§ **Work item**
Could you give the records below again exactly, without the pictures?

§ **Material for this exercise**
*** Block opens ***

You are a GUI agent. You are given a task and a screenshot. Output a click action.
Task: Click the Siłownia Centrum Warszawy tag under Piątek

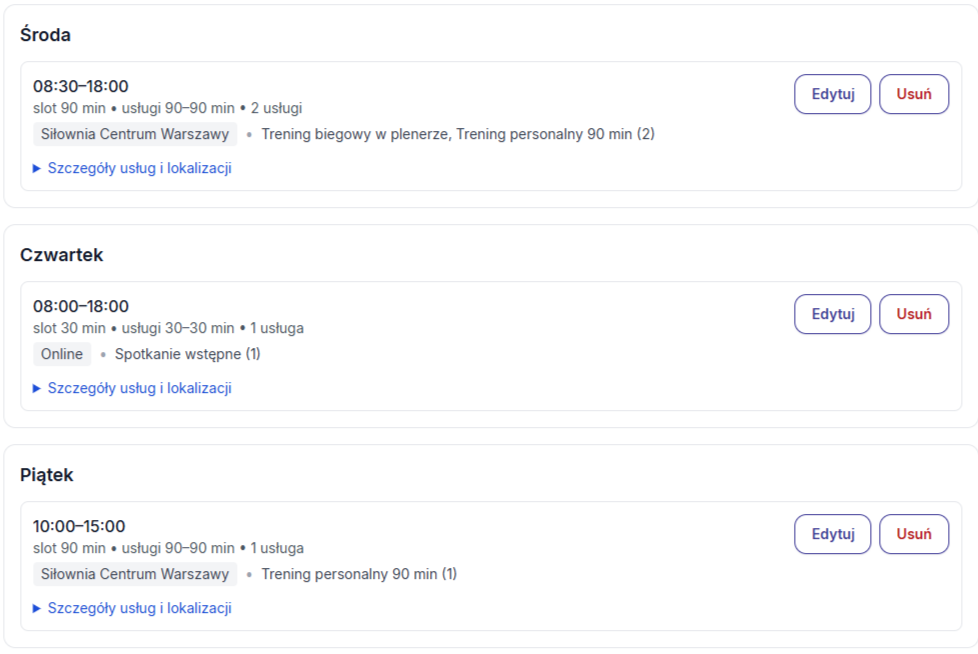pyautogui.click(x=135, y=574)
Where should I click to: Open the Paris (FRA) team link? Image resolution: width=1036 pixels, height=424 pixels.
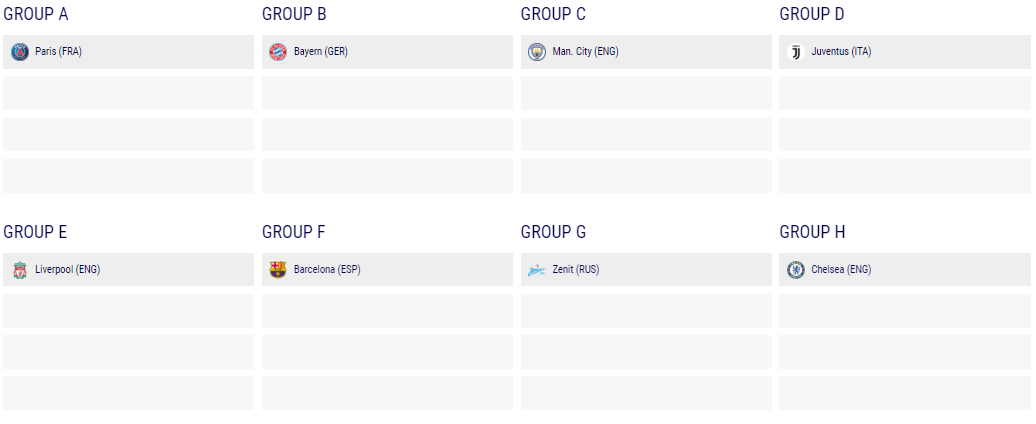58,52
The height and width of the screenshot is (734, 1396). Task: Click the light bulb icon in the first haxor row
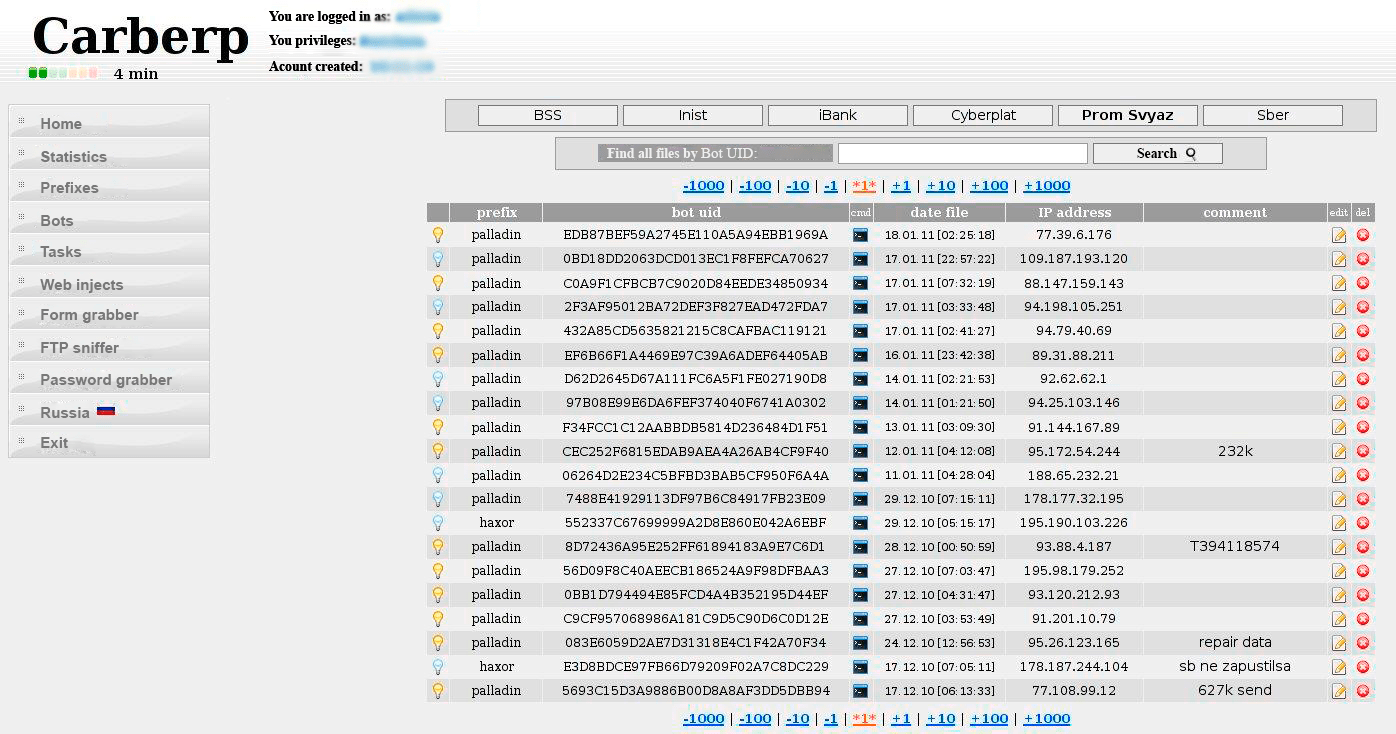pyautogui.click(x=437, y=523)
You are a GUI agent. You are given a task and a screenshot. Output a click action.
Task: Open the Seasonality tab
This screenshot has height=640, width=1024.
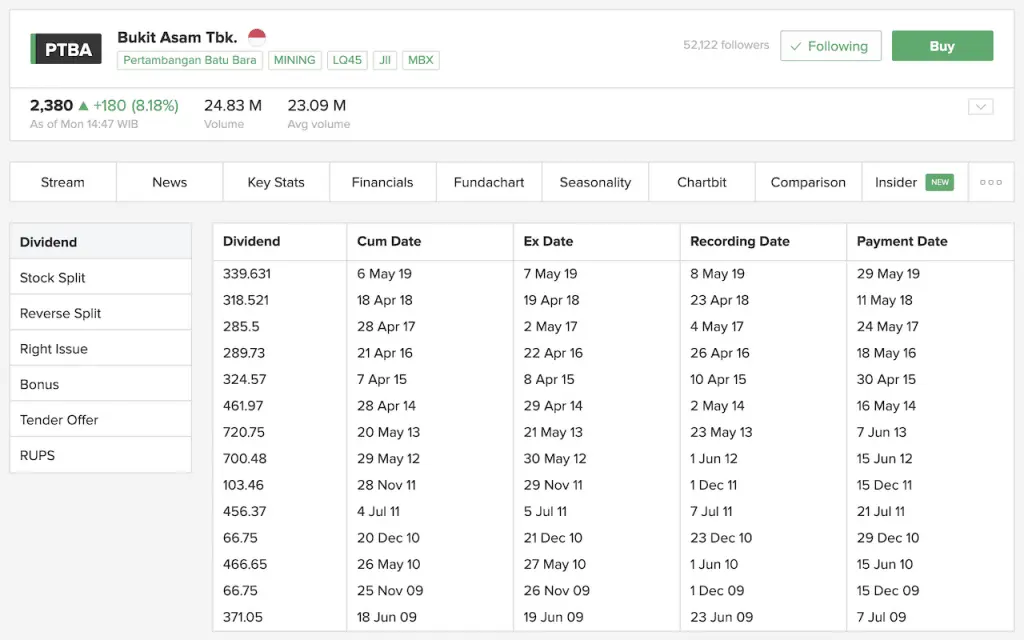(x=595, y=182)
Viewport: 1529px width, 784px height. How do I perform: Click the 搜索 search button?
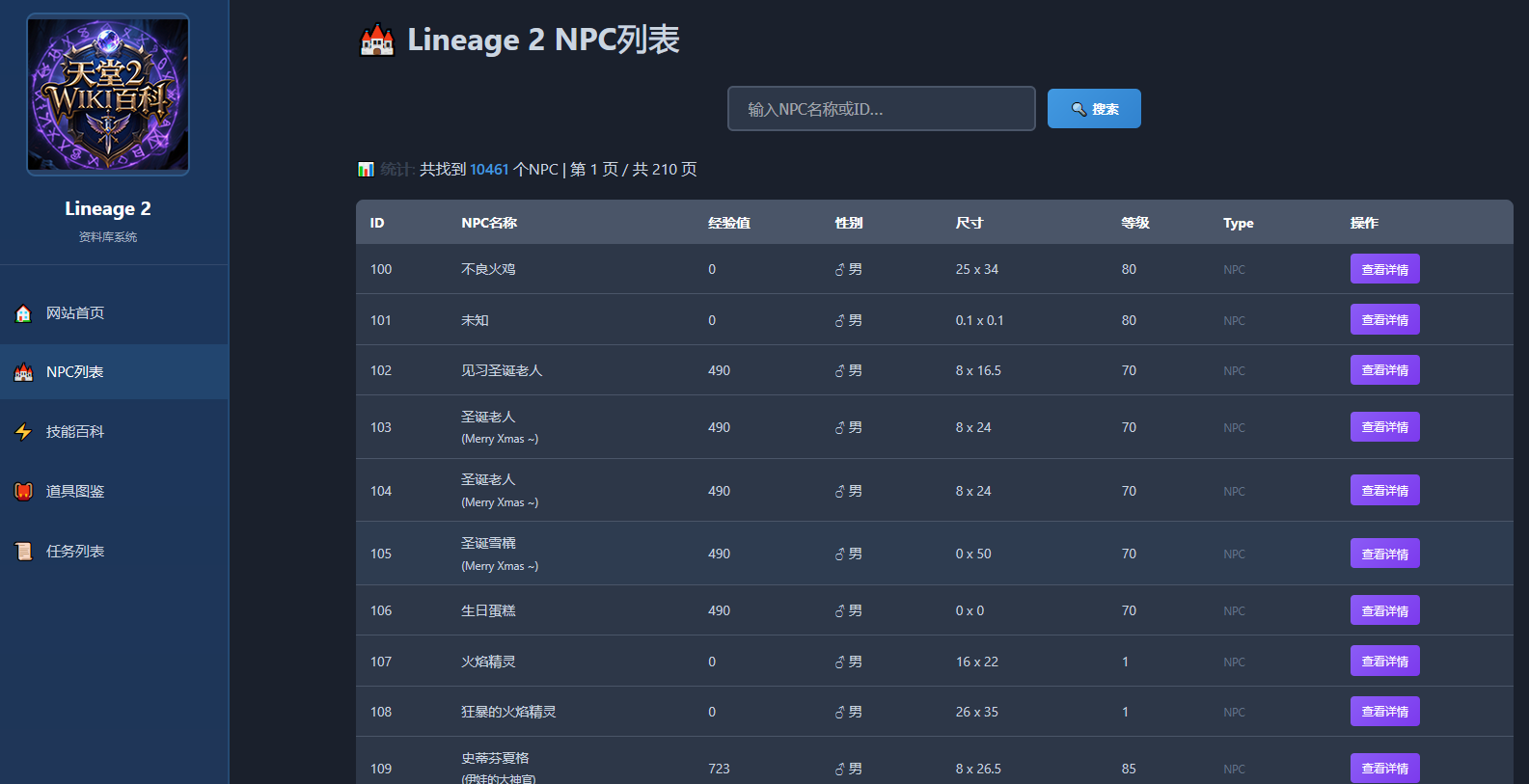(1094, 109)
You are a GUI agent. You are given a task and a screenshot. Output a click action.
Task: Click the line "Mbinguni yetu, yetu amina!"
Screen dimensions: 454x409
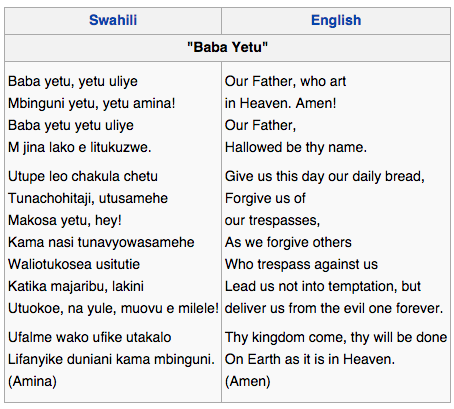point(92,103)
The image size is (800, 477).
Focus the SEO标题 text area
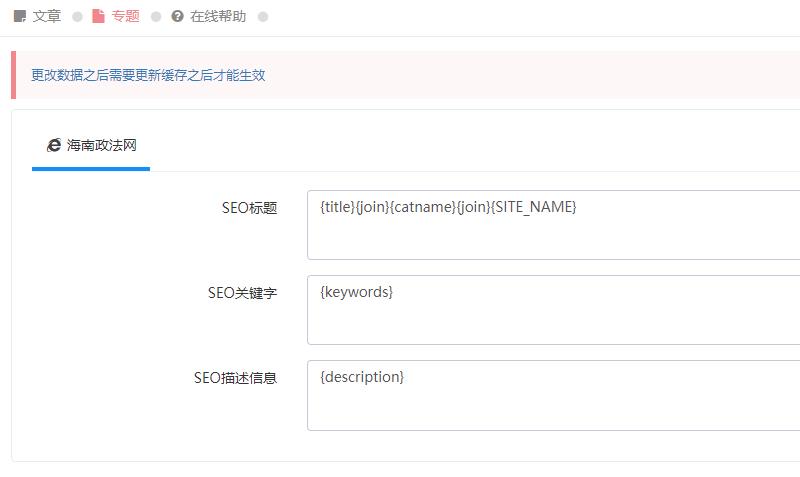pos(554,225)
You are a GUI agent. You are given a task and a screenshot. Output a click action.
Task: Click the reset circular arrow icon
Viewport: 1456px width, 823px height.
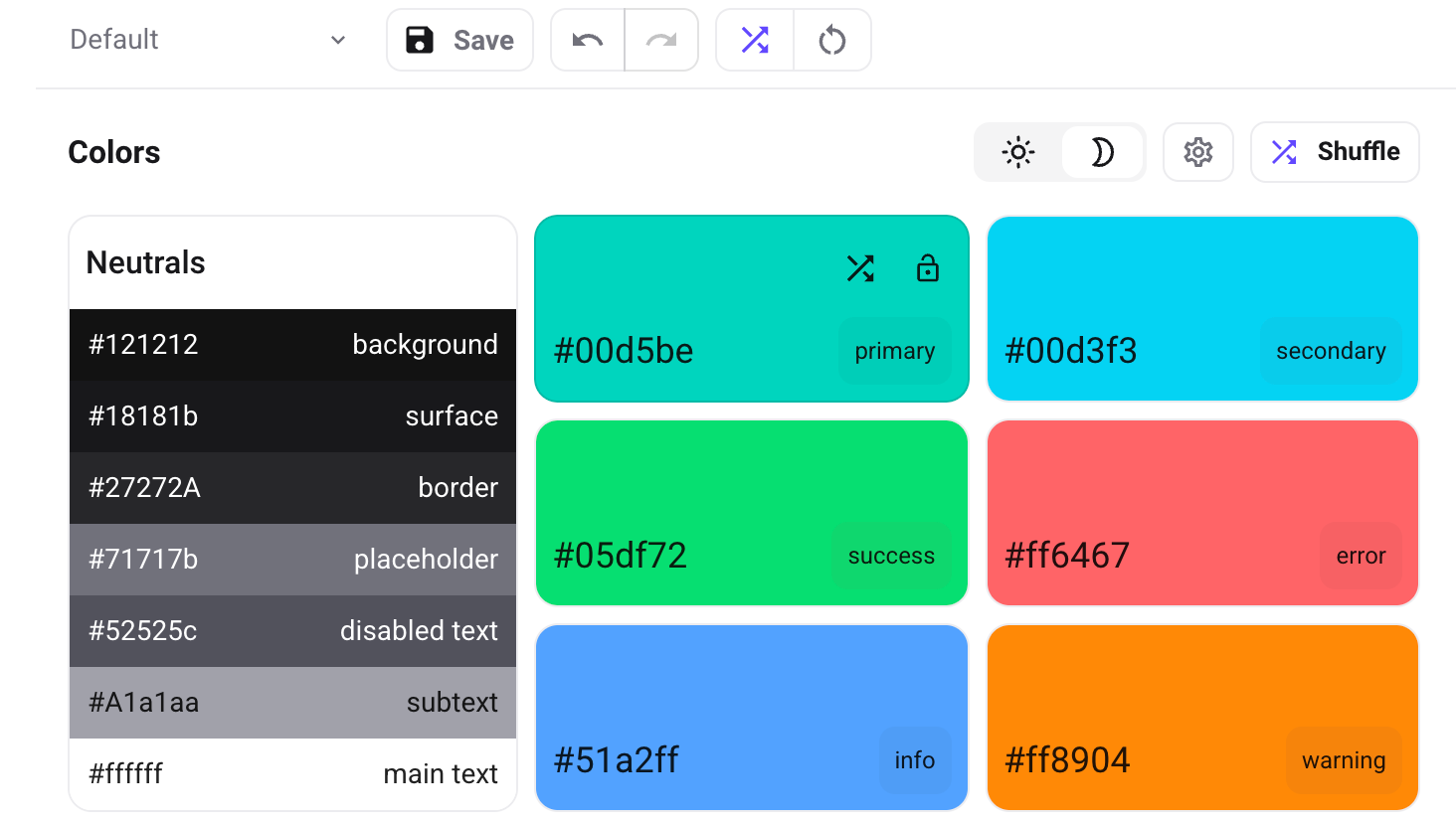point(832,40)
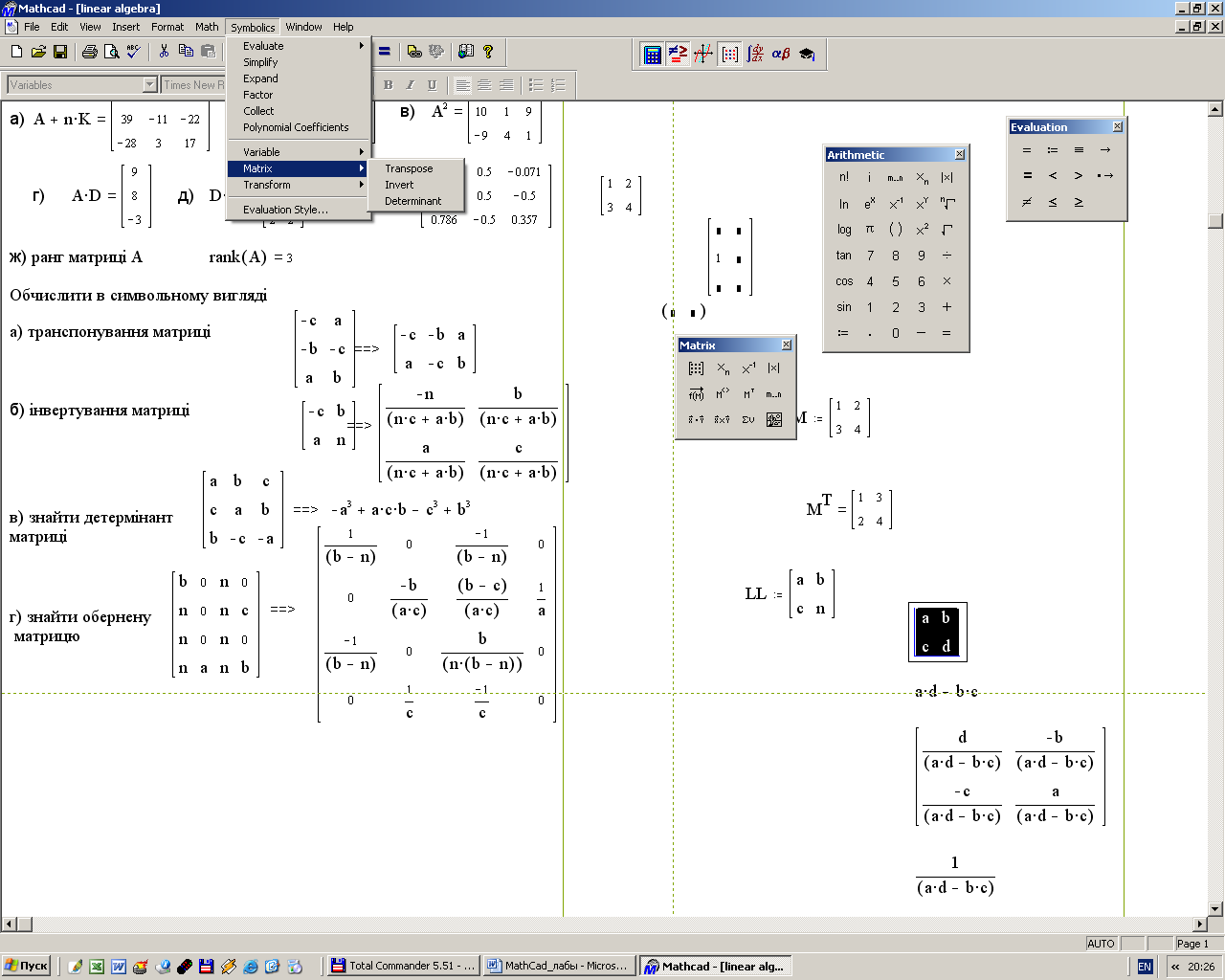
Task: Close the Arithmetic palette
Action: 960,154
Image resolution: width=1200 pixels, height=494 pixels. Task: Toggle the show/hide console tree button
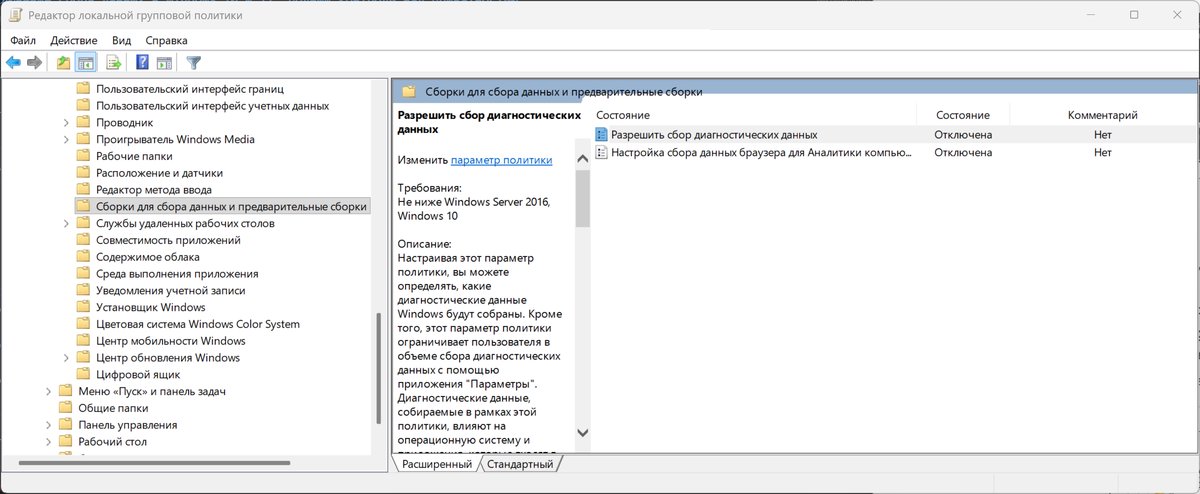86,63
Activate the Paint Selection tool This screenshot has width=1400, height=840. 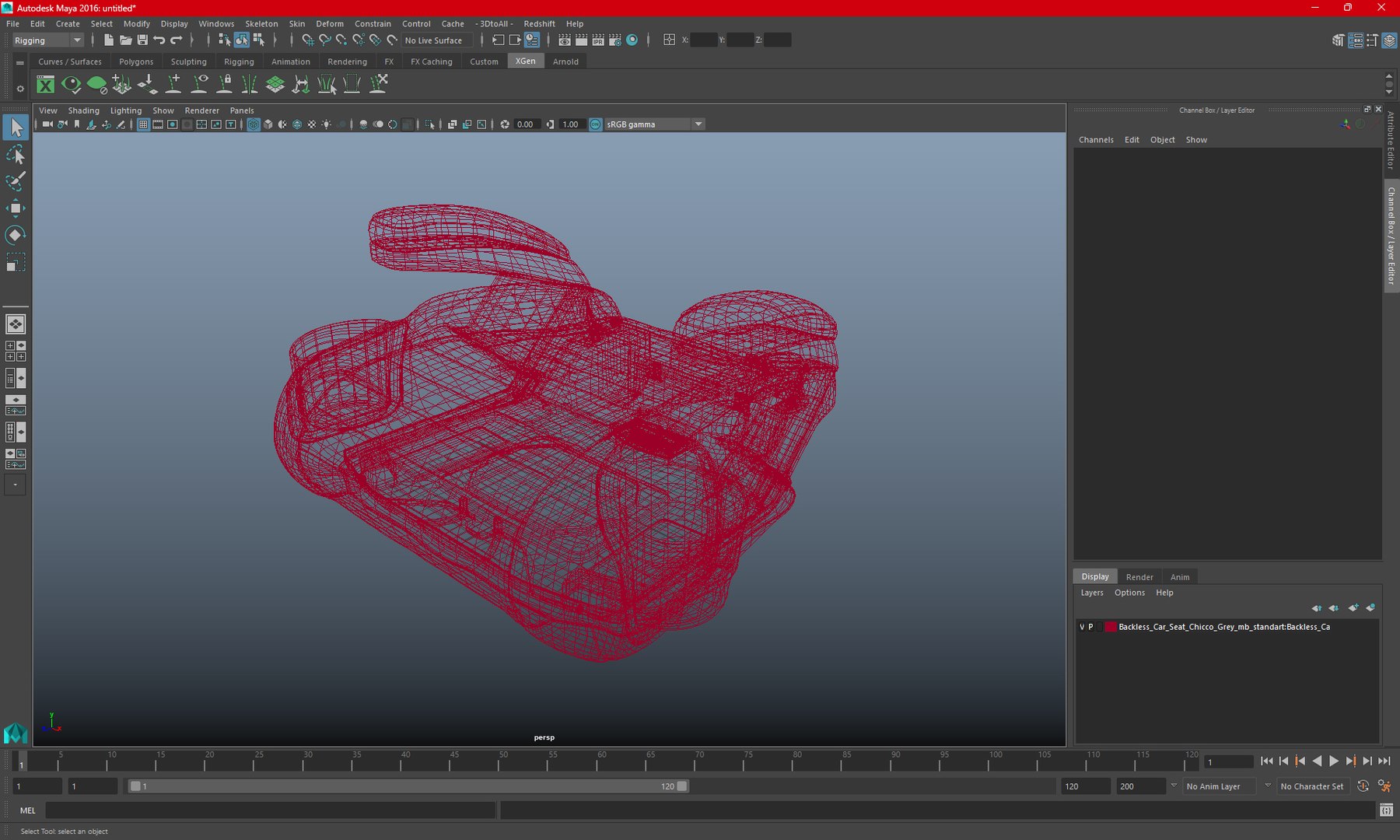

*** Block closes ***

§ **Answer below**
You are a GUI agent. You are given a task and a screenshot. Output a click action.
Task: Click the Siłownia Centrum Warszawy tag under Piątek

pyautogui.click(x=135, y=574)
Where should I click to: Open the Paris (FRA) team link? Image resolution: width=1036 pixels, height=424 pixels.
58,52
The height and width of the screenshot is (734, 1396). Task: Click the light bulb icon in the first haxor row
pyautogui.click(x=437, y=523)
You are a GUI agent. You are given a task and a screenshot. Output a click action.
Task: Open the Seasonality tab
This screenshot has height=640, width=1024.
(x=595, y=182)
Viewport: 1529px width, 784px height. How do I perform: Click the 搜索 search button?
(1094, 109)
You are a GUI agent. You are given a task and a screenshot. Output a click action.
Task: Click the line "Mbinguni yetu, yetu amina!"
Screen dimensions: 454x409
point(92,103)
The image size is (800, 477).
Focus the SEO标题 text area
pos(554,225)
You are a GUI agent. You are given a task and a screenshot. Output a click action.
Task: Click the reset circular arrow icon
Viewport: 1456px width, 823px height.
point(832,40)
Task: Close the Arithmetic palette
Action: 960,154
Image resolution: width=1200 pixels, height=494 pixels. Task: Toggle the show/hide console tree button
86,63
Activate the Paint Selection tool This screenshot has width=1400, height=840. 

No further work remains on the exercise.